Par le Général Mohamed Meddeb*
Après avoir passé en revue, dans une première partie publiée le 6 juillet, la naissance et le développement du concept de « sécurité nationale » dans le monde et en Tunisie en particulier, cette deuxième partie portera sur l’objet de ce même concept de «Sécurité nationale», tel que défini dans la Constitution qui, finalement, réduit son objet à celui de «défense nationale». Définir l’objet du concept de «sécurité nationale» est non seulement en lui-même important, mais il reste indispensable à la délimitation du champ des attributions du Président de la République, objet, entre autres, de l’article 77 de la Constitution. En effet, ledit article stipule que « le Président de la République représente l’État. Il lui appartient de déterminer les politiques générales dans les domaines de la défense, des relations étrangères et de la sécurité nationale relative à la protection de l’État et du territoire national des menaces intérieures et extérieures,et ce, après consultation du Chef du gouvernement.»

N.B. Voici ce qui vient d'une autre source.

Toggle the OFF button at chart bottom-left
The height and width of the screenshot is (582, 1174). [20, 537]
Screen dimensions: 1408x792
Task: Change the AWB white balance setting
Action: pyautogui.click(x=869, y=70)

L’examen de cet article (77), de lourdes conséquences, soulève d’importants questionnements surtout quant au fond et limites attribués à l’objet du concept de «sécurité nationale» :
1. D’abord étonnement, la «défense» comme les «relations étrangères» sont citées au même niveau que la «sécurité nationale» et distinctement de celle-ci, comme si les deux premières, «défense et relations étrangères», ne font pas partie intégrante de la troisième, la «sécurité nationale», et constitueraient donc des domaines bien séparés de celle-là, alors qu’il est communément admis que la sécurité nationale inclut bien et en premier lieu les champs de la défense et des relations étrangères. Est-il concevable de traiter de sécurité nationale sans qu’il s’agisse d’abord de défense et de Relations étrangères dans leur volet sécuritaire ?;
2. L’objet de «La sécurité nationale», dans cet article de la Constitution, se trouve étrangement limité à « la protection de l’Etat et du territoire national des menaces intérieures et extérieures », alors que :
2.1. « La protection de l’Etat et du territoire national des menaces intérieures et extérieures » n’est rien d’autre que le domaine et l’objet même de «la défense nationale» déjà citée au début de l’article en question. Ainsi,la deuxième partie de l’article « … et de la sécurité nationale relative à la protection de l’État et du territoire national des menaces intérieures et extérieures », voulant préciser davantage l’objet de la sécurité nationale, elle a limité son champ à «la défense et relations étrangères» qui couvrent, au fait, le domaine de la «Politique de défense nationale» sans plus. Et là, il y a lieu de se demander si la volonté réelle des Constituants était bien de réduire le champ de la sécurité nationale exclusivement à celui de la défense nationale, j’en doute très fortement.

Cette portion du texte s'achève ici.